*** Opening of MATERIAL PROVIDED ***

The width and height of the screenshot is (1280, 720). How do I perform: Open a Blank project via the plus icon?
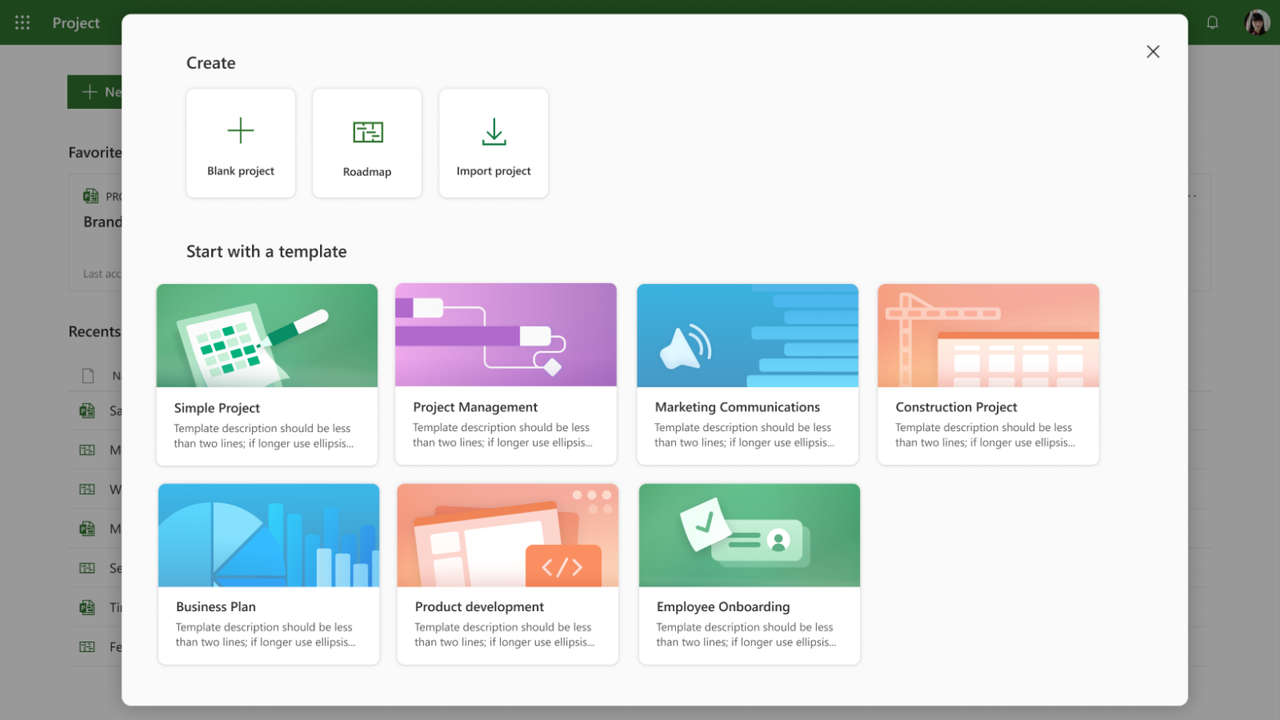pos(240,131)
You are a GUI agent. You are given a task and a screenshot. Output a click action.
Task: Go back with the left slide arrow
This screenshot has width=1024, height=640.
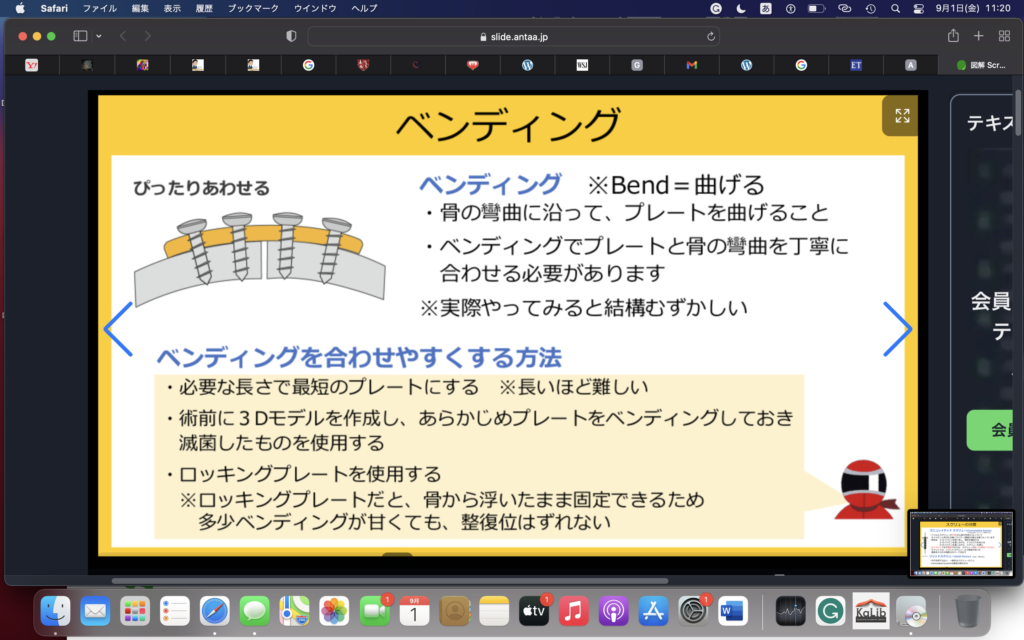[118, 329]
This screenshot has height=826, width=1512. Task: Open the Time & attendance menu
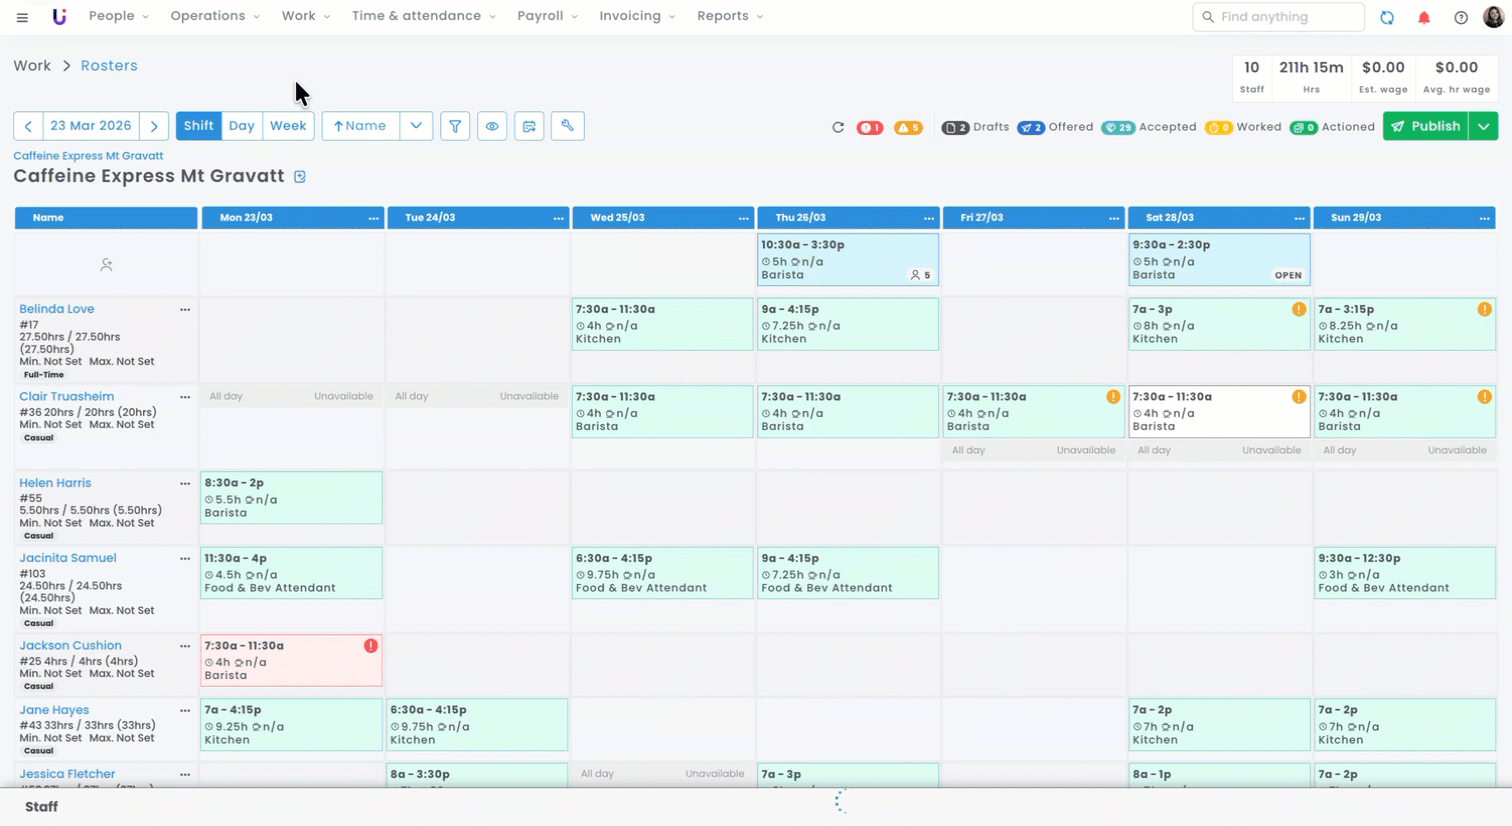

*** Close of MATERIAL PROVIDED ***

> TASK GOAL:
Please write out the lines above exactly, from the one that contains "Task: Go back with the left slide arrow" through the final line, and include none of the pictures.

> SOLVED EXERCISE:
Task: Go back with the left slide arrow
This screenshot has width=1024, height=640.
[118, 329]
This screenshot has height=826, width=1512. Task: Open the Time & attendance menu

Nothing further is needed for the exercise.